Last update:

   20-Apr-2012
 

Arch Hellen Med, 29(2), March-April 2012, 240-247

APPLIED MEDICAL RESEARCH

"Case-control" studies
A brief history from the "abstain from beans" of Pythagoras to the present

P. Galanis
Center for Health Services Management and Evaluation, Department of Nursing, National and Kapodistrian University of Athens, Athens, Greece

Epidemiological studies include experimental and non experimental studies. Experimental studies include clinical trials, field trials and community intervention trials, while non experimental studies include quasi experimental studies, follow-up studies (in which subjects are selected with reference to their determinant status), "case-control" studies (in which subjects are selected in reference to their illness status), cross-sectional studies and ecological studies.
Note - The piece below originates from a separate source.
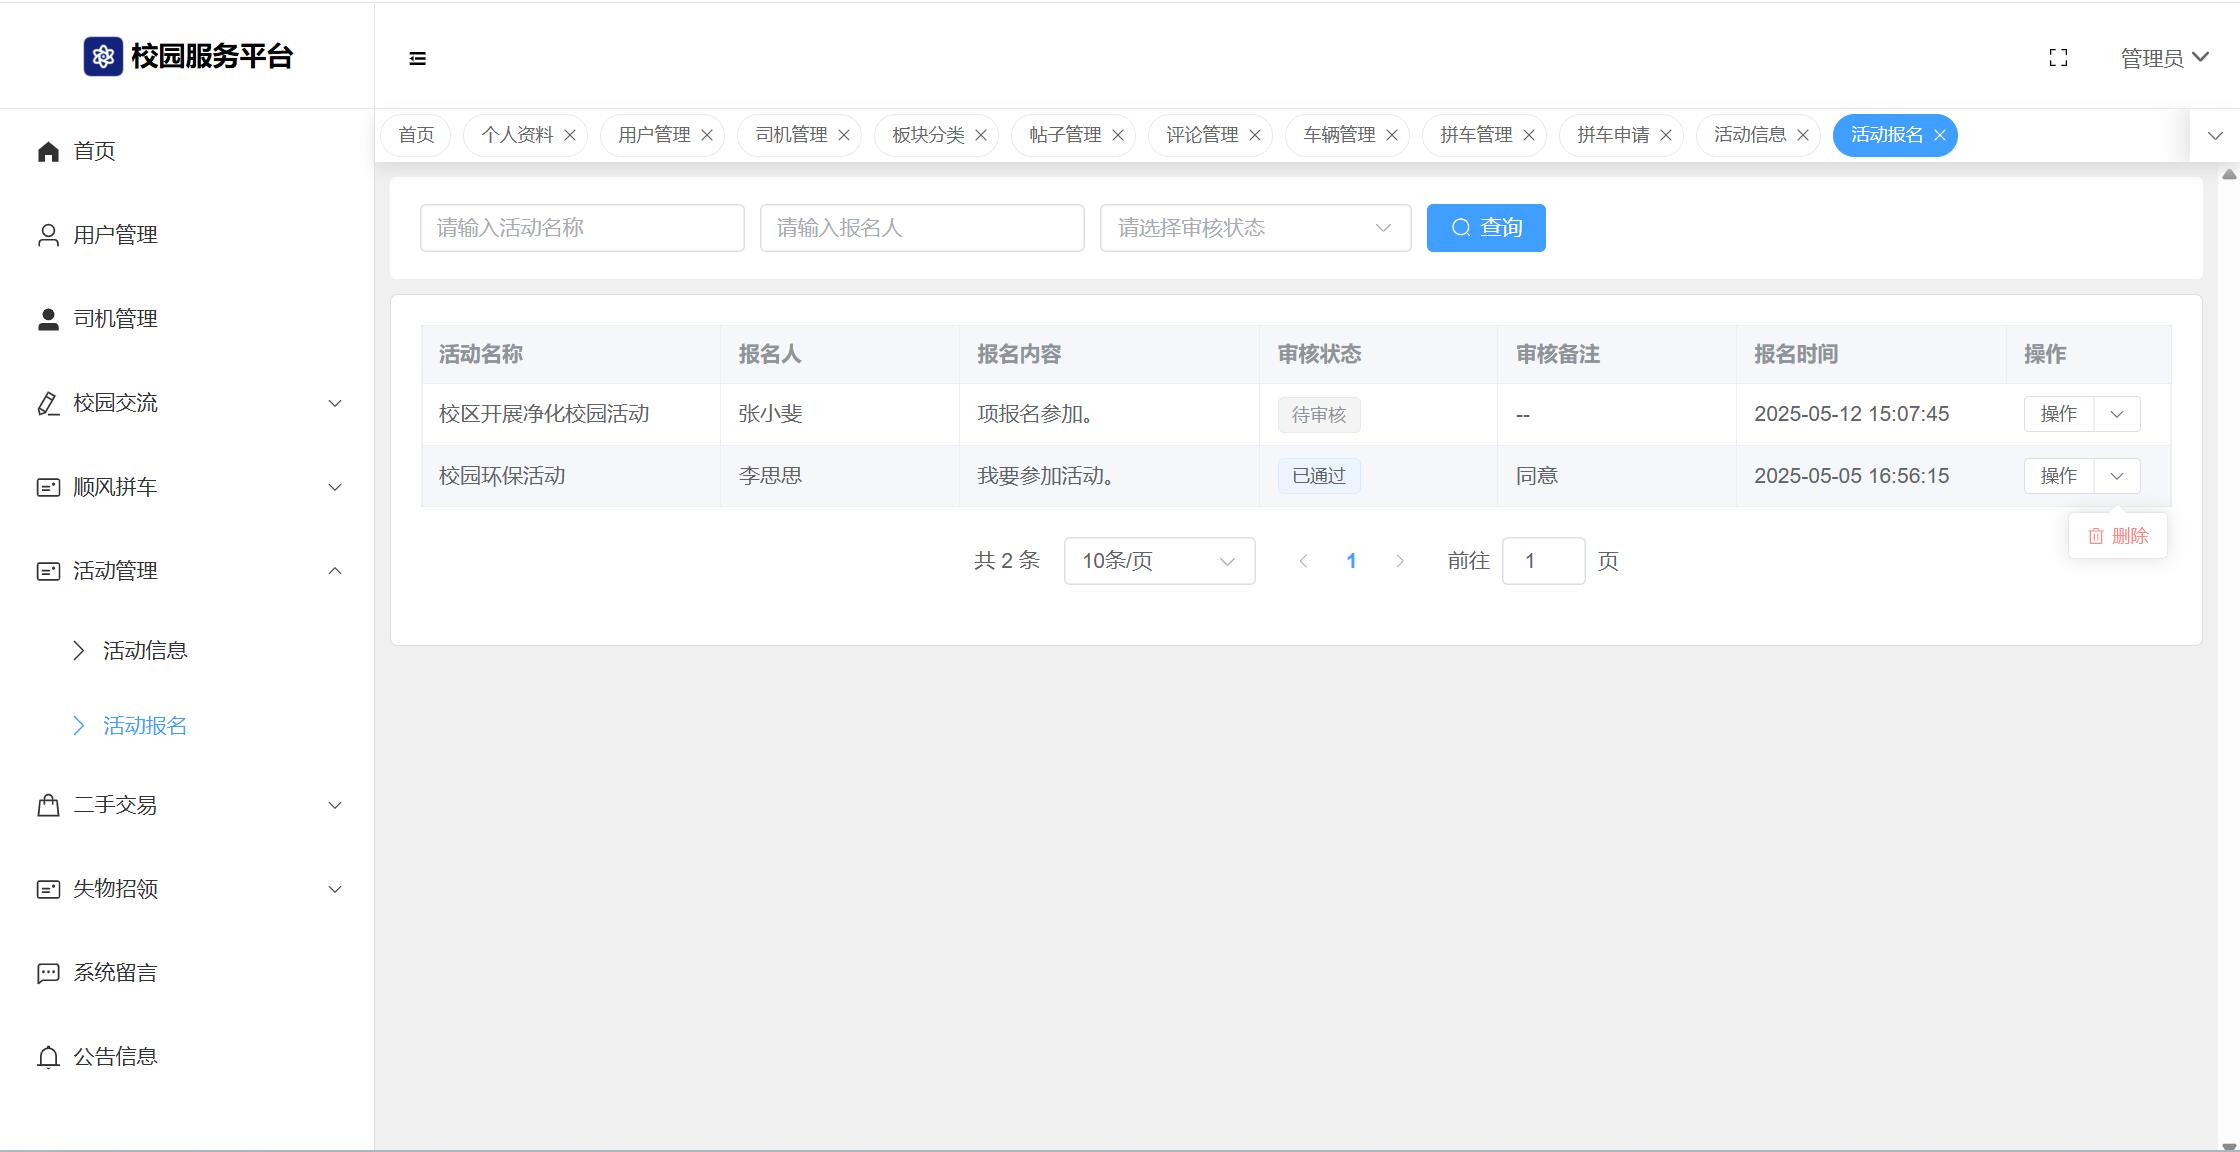Open 系统留言 via its message icon
Screen dimensions: 2240x1152
coord(48,973)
The "case-control" study aims at achieving the same goals as a follow-up study but more efficiently, using "sampling". Properly carried out, "case-control" studies provide information that mirrors what could be learned from a follow-up study, usually at considerably less cost and time. In "case-control" studies, the source population is the population that gives rise to the cases included in the study. The control series should be sampled from the person-time of the source population so that the determinant distribution of the controls sampled mirrors the determinant distribution of the person-time in the source population. There are a number of options in "case-control" studies for selecting a control series: (a) Population controls, (b) random-digit dialing, (c) neighborhood controls, (d) friends controls, (e) hospital- or clinic-based controls and (f ) dead people, among others. In a "case-control" study, one can calculate the quasi incidence-densities ratio which is a valid estimation of the real incidence-densities ratio in a population without having to obtain individual information on every person in the source population.

Key words: "Case-control" studies, Incidence-densities ratio, Matching, Source population, Study population.